Bilel Saadaoui, of Hindley, Wigan, was not planning to take part in the attacks but knew what his older brother was doing and sympathised with the views of the so-called Islamic State group.

The trial was shown WhatsApp messages between the pair which "provided a flavour of the views they held about Jewish people".

In one message, Bilel Saadaoui sent Hussein a link to a news report that a number of Jewish people had been killed in a bridge collapse, and he added the hashtag "Beloved Palestine".

Giving evidence Walid Saadaoui denied he had an extreme ideology and claimed he was "playing along" with Farouk.

He said his intention was to sabotage the plans before they came to fruition as he aimed to cut up the weapons with an angle grinder and then alert the authorities.

A safe was found hidden in a brickhouse of the back garden at the home of Bilel SaadaouiGMP

Hussein told detectives he was not part of any terror attack plan and said the evidence of the undercover operative was "fantasy".

He also told them: "Your government, your Prime Minister has sent weapons to kill our children in Israel.

"Terrorism is our religion. Koran say terrorism is normal. We are proud, we say terrorism is proud."

His barrister told jurors that Hussein held "very firm opinions" about the conflict in Gaza but that did not make him a terrorist.

All three defendants will be sentenced on 13 February.

'Lethal weaponry'

Following the verdicts, Assistant Chief Constable of GMP Robert Potts said Walid Saadaou's plan could "potentially have been the deadliest terrorist attack in UK history".

"Some of the things he said made it very clear that he regarded a less sophisticated attack with less lethal weaponry as not being good enough as he saw it as his duty to kill as many Jewish people as he could."

Frank Ferguson, head of the Crown Prosecution Service's special crime and counter-terrorism division, said it "was a deeply disturbing plot inspired by extremist ideology".

He said Farouk was deployed as a "highly-trained witness who made sure their plot did not succeed and secured valuable evidence directly from the mouths of the terrorists".

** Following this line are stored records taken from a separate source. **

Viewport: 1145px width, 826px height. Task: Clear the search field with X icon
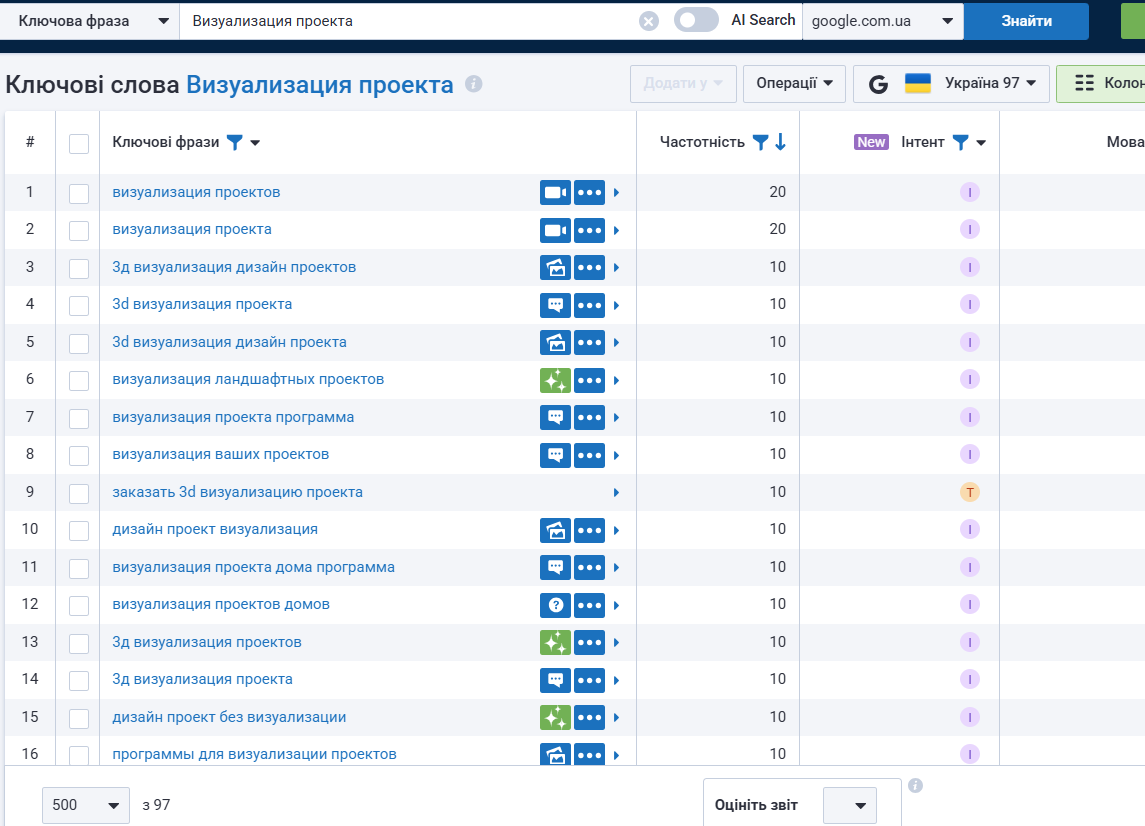point(648,21)
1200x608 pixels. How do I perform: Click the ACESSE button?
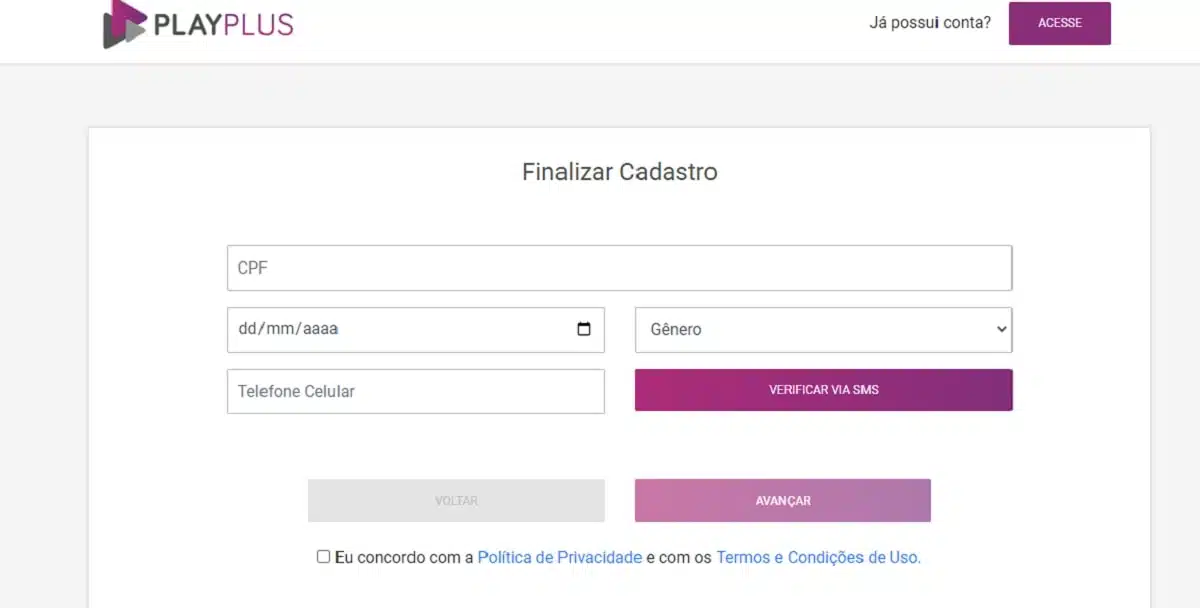coord(1059,23)
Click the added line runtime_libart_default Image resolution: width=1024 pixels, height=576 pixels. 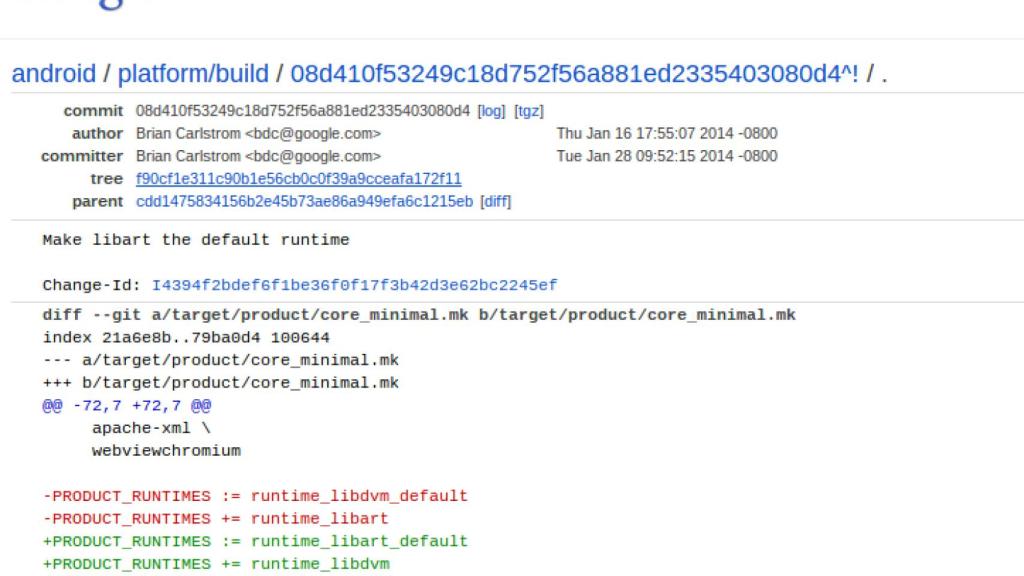255,541
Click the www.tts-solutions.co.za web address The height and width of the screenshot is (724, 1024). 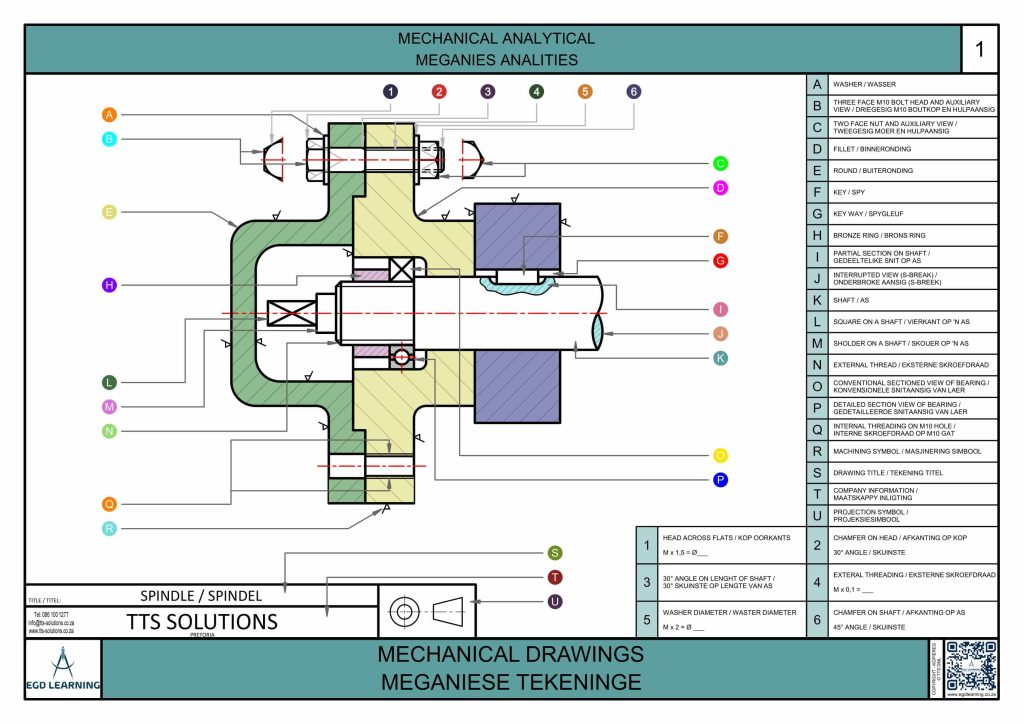tap(51, 631)
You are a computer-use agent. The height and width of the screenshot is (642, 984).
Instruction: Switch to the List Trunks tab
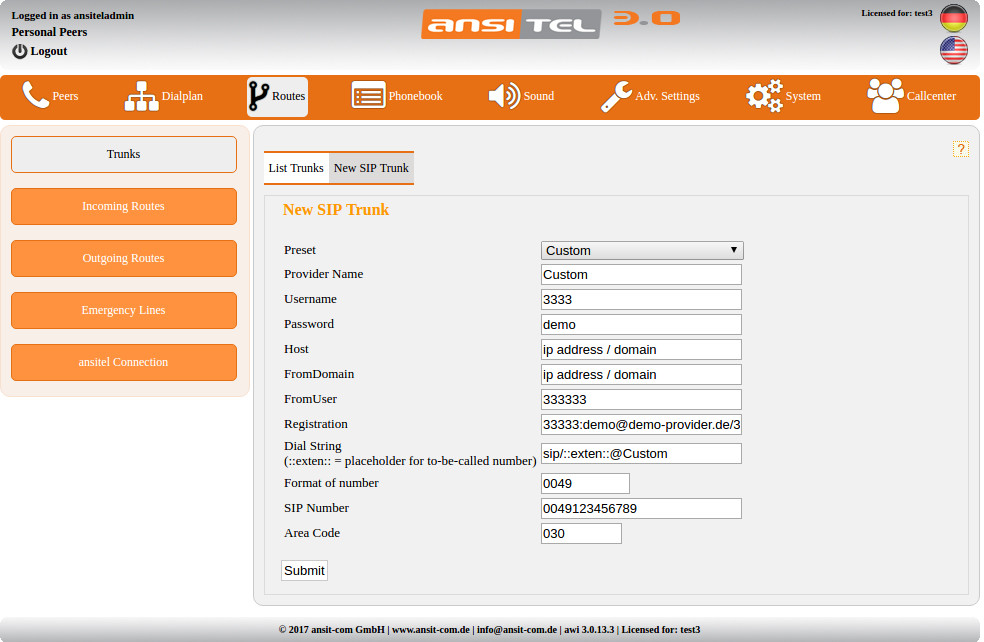(x=296, y=168)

Mark Gardner, chief executive of Jewish security charity the Community Security Trust, praised police for scuppering the plans, adding this plot would make people "very, very fearful".

He said the plotters simply wanted to kill Jews.

"They don't care who those Jews are. They don't stop to ask these Jews what their opinion is of Israel, or whether they support Manchester United, or anything.

"They want to kill Jews, end of story. It's the same as Nazis."